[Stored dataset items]

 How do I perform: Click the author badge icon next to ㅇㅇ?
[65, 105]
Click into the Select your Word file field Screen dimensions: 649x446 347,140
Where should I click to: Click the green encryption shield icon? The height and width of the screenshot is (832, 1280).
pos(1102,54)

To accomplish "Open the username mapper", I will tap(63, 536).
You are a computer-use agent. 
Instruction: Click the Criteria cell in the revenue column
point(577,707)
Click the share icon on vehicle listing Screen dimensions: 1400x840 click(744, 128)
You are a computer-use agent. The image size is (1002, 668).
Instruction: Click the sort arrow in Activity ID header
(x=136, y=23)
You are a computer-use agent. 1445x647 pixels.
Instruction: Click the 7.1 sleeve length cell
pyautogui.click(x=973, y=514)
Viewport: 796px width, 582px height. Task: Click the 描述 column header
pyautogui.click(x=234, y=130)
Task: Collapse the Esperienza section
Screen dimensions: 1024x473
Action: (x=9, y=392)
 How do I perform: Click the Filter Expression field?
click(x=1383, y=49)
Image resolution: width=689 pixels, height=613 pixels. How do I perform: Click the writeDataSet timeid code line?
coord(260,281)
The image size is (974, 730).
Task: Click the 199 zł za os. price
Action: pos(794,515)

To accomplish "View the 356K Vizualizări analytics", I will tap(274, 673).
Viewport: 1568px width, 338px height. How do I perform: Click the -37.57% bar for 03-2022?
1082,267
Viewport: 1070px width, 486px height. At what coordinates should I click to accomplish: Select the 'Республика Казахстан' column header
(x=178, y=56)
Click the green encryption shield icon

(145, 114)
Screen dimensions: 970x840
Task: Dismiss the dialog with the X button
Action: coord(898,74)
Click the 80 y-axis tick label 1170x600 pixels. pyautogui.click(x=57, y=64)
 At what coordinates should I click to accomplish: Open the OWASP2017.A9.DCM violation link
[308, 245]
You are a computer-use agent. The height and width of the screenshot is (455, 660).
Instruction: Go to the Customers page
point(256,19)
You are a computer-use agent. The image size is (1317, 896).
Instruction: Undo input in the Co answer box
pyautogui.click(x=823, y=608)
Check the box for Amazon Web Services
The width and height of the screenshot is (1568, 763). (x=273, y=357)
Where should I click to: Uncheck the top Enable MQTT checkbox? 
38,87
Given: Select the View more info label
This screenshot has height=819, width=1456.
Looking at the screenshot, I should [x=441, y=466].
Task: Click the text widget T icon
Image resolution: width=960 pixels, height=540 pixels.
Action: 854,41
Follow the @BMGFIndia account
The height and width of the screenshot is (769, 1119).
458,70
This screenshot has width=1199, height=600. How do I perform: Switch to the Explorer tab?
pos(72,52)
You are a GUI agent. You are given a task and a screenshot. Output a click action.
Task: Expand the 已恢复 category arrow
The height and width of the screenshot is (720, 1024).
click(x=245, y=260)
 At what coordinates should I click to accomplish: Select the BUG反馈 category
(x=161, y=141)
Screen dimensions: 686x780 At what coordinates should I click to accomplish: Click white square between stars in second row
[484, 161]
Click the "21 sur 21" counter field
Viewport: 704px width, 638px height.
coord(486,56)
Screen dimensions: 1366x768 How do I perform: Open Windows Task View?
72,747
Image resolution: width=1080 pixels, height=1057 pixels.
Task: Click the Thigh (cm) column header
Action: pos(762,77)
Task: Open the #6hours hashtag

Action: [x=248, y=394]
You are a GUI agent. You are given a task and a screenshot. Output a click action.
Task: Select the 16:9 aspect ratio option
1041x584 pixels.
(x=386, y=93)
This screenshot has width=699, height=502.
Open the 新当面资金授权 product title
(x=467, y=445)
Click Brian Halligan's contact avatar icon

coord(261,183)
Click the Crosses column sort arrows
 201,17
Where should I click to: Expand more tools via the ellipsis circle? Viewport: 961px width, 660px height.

* _Activity_: Print the line with "Screen dimensions: 1366x768" and every line after it in the entries above, exactly as written. Leave out all other lines.

* _Solved problem_:
Screen dimensions: 1366x768 How do I perform: Open Windows Task View?
72,747
Image resolution: width=1080 pixels, height=1057 pixels.
Task: Click the Thigh (cm) column header
Action: pos(762,77)
Task: Open the #6hours hashtag

Action: [x=248, y=394]
You are a GUI agent. You are given a task and a screenshot. Output a click action.
Task: Select the 16:9 aspect ratio option
1041x584 pixels.
(x=386, y=93)
This screenshot has width=699, height=502.
Open the 新当面资金授权 product title
(x=467, y=445)
Click Brian Halligan's contact avatar icon

coord(261,183)
Click the Crosses column sort arrows
 201,17
Where should I click to: Expand more tools via the ellipsis circle? Viewport: 961px width, 660px height.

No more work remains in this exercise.